(Beginning of Recorded data)
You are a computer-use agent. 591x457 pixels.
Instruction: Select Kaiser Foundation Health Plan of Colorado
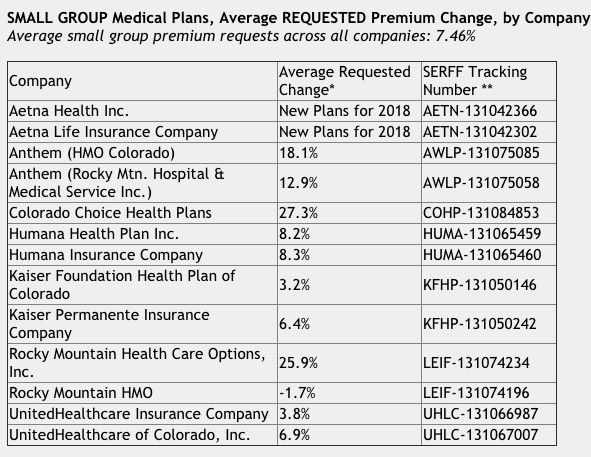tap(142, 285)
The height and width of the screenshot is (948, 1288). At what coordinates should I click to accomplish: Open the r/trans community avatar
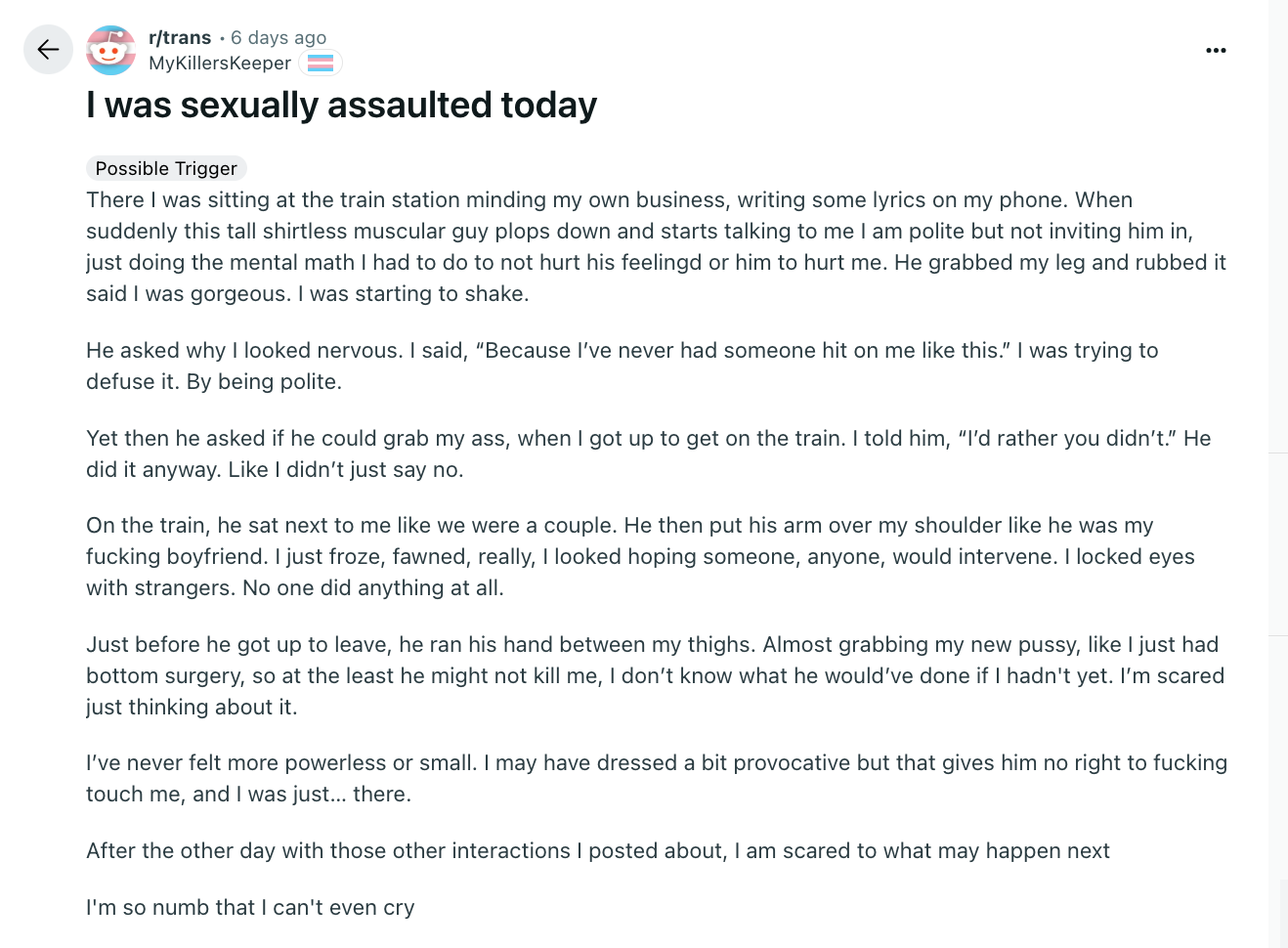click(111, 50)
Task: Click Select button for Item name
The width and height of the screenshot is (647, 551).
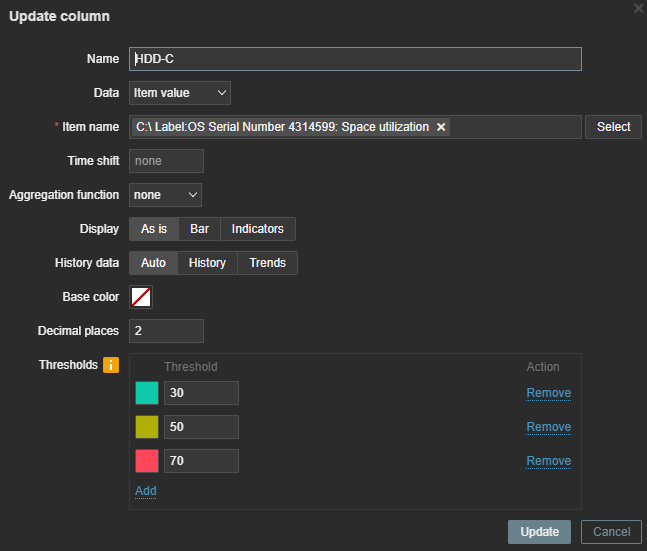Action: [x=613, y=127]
(End of Recorded data)
(Beginning of Recorded data)
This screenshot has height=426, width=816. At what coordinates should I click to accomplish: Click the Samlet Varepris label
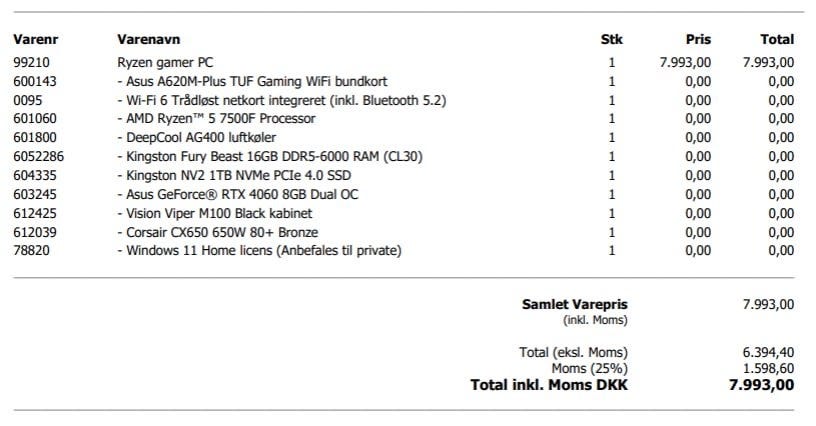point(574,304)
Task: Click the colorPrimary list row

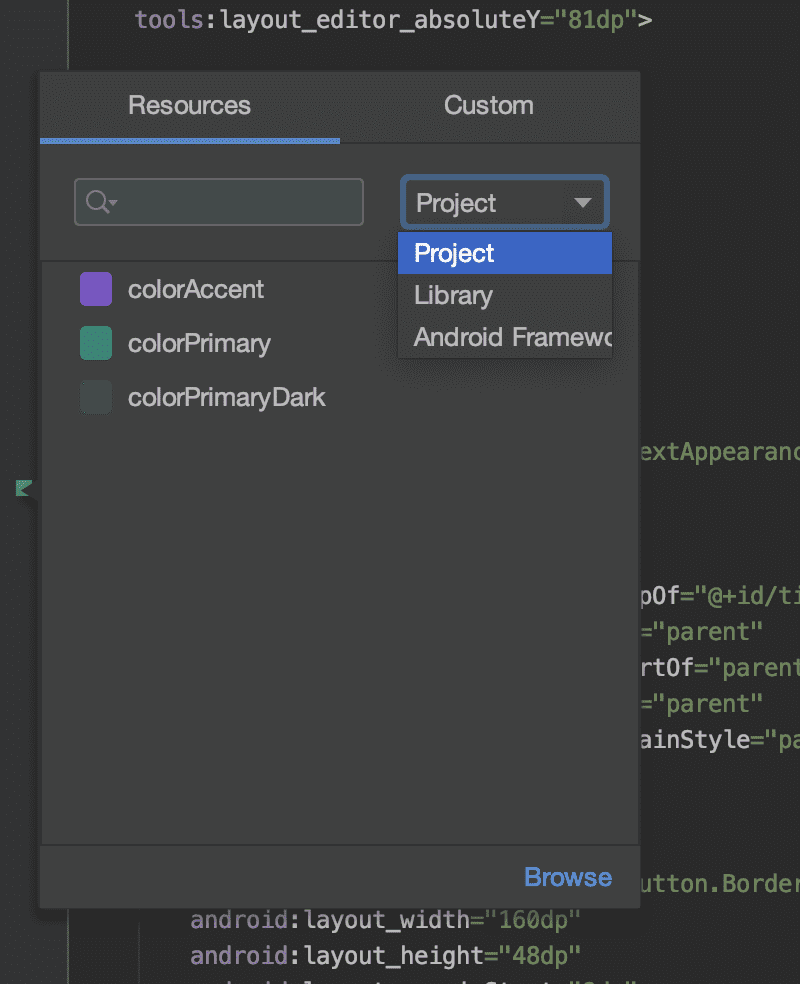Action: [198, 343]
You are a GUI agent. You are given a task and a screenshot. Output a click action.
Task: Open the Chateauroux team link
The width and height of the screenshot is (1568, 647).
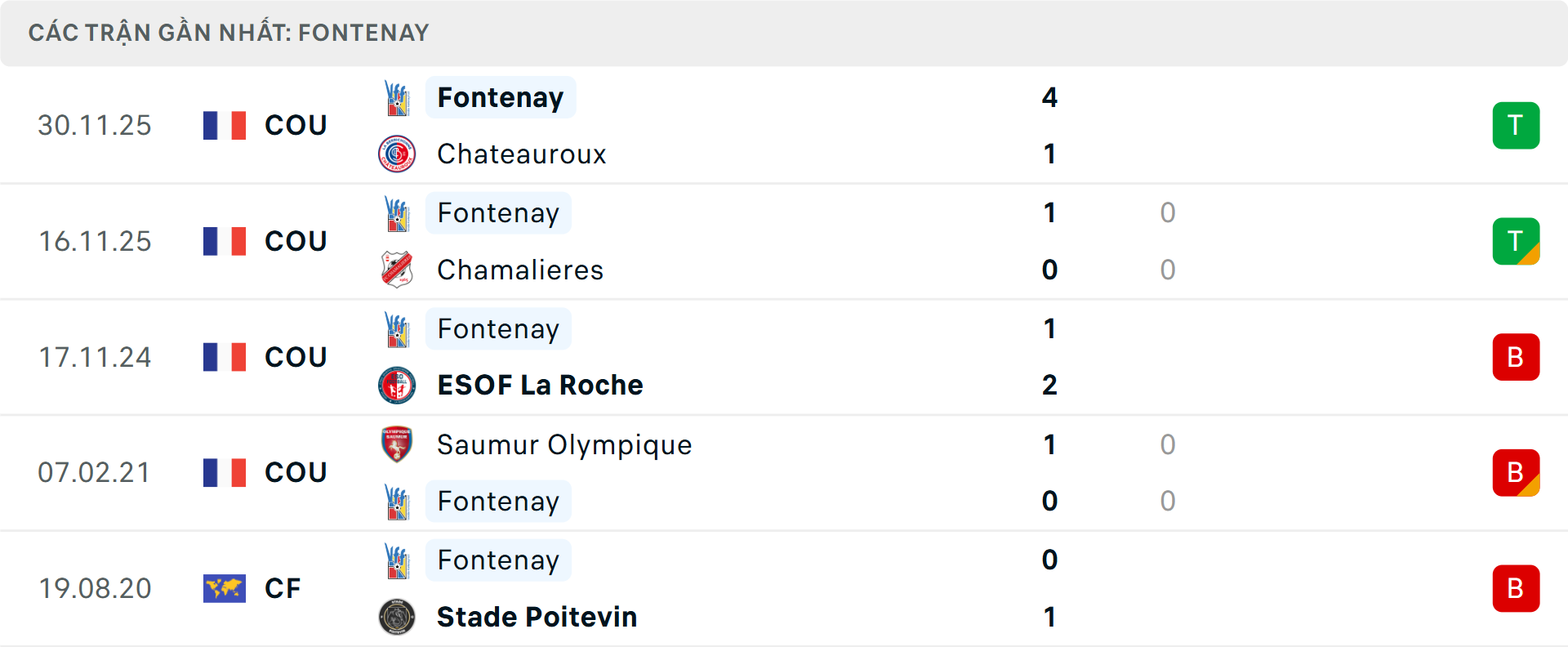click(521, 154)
(End of Recorded data)
(Beginning of Recorded data)
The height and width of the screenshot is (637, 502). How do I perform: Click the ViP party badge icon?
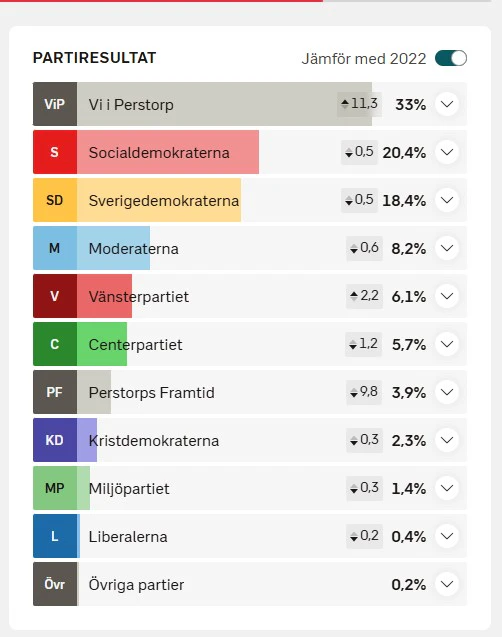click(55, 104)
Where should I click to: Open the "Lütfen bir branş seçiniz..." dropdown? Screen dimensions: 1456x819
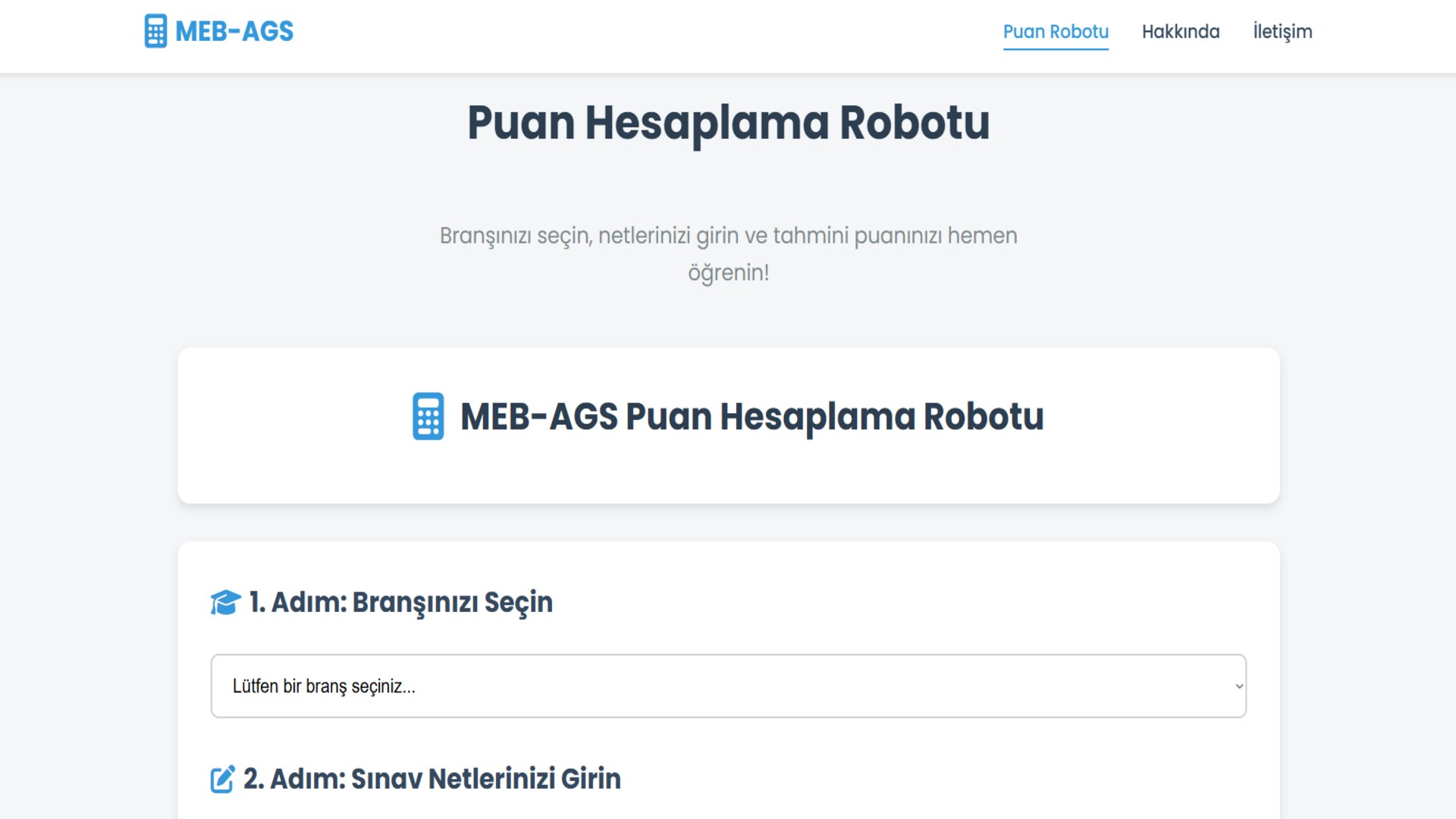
(End of Recorded data)
What is needed is a single number: how many lines of the data contain the word "agent".

2